The Emerald Euphoria Beetle: A Distinctive Scarab
Beetles comprise almost 40% of described insects and 25% of all known animal life-forms. There are about 30,000 beetles known as scarabs or scarab beetles in the family Scarabaeidae. They make up about 10% of all known beetles. You may be very familiar with scarab beetles without even being aware that that is what they are – they are as close as the nearest Japanese Beetle or June Bug (beetle).
Scarabs are generally oval-shaped and stout. The smallest are about .08 inches and the largest (Hercules beetles) can reach 6.7 inches. Most scarabs are black or brown, but many, especially tropical species, have bright colors and intricate patterns. They have distinctive, clubbed antennae composed of plates called lamellae that can be compressed into a ball or fanned out like leaves to sense odors (see photo). Their diet is extremely varied and includes plant material, fungi, fruit, carrion, insects and even the slime left by snails.

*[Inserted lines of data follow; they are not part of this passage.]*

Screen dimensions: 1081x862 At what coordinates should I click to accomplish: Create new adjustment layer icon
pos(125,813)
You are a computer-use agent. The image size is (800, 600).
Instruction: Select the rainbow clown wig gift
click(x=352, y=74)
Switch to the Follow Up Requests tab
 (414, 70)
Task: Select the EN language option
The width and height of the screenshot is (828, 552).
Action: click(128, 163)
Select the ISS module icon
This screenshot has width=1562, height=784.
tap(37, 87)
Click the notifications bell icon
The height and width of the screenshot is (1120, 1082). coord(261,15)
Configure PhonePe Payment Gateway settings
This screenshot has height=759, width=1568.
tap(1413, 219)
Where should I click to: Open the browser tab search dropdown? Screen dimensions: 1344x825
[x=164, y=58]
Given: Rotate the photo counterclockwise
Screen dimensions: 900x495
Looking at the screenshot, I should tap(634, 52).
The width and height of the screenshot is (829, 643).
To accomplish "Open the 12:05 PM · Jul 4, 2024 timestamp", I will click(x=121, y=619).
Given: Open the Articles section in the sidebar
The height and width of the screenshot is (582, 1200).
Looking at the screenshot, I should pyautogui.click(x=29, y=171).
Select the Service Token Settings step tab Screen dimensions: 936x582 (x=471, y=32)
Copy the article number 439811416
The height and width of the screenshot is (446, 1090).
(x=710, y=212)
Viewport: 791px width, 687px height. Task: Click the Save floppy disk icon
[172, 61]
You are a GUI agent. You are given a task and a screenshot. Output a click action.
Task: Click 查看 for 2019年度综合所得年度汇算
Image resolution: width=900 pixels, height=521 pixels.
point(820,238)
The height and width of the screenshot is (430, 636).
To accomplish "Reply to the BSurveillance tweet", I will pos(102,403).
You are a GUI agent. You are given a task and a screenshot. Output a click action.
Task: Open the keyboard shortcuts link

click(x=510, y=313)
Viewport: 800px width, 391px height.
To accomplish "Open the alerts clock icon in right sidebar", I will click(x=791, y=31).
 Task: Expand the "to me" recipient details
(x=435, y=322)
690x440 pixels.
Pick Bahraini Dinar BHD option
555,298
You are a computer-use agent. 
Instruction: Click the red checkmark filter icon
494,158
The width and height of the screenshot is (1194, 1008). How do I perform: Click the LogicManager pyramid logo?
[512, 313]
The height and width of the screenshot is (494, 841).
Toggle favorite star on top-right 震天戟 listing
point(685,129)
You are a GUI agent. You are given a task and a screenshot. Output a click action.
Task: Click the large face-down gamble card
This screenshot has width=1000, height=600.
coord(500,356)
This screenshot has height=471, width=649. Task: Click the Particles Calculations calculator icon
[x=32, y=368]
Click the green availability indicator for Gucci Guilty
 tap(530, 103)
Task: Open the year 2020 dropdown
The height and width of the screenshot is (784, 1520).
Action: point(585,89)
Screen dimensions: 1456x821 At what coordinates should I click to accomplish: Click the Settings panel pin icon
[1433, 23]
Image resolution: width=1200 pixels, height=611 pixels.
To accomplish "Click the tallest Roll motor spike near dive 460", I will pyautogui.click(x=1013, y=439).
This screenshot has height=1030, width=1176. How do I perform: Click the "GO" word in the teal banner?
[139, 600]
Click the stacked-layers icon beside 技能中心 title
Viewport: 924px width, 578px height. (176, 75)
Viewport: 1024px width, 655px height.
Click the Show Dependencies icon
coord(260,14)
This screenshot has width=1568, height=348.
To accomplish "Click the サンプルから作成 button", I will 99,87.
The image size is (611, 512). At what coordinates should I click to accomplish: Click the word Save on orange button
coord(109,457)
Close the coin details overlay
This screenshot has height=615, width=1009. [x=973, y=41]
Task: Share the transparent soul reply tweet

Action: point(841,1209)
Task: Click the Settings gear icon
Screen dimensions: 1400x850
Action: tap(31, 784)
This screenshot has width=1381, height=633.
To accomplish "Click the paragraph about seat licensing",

One fruit- and flower-eating species is the Emerald Euphoria beetle, Euphoria fulgida (pictured). It is usually bright green or bluish. Emerald Euphoria beetles belong to the subfamily Cetoniiae, the flower or fruit chafers. One of its most distinctive characteristics is its ability to fly (using its second pair of wings) while its first pair (the hardened, colorful elytra) remain closed — most beetles open and extend their elytra during flight.
Unlike most scarabs, Emerald Euphorias are diurnal, making it possible to see this species visiting flowers in order to consume nectar, pollen and petals. (Thanks to Richard Wyatt for photo op.)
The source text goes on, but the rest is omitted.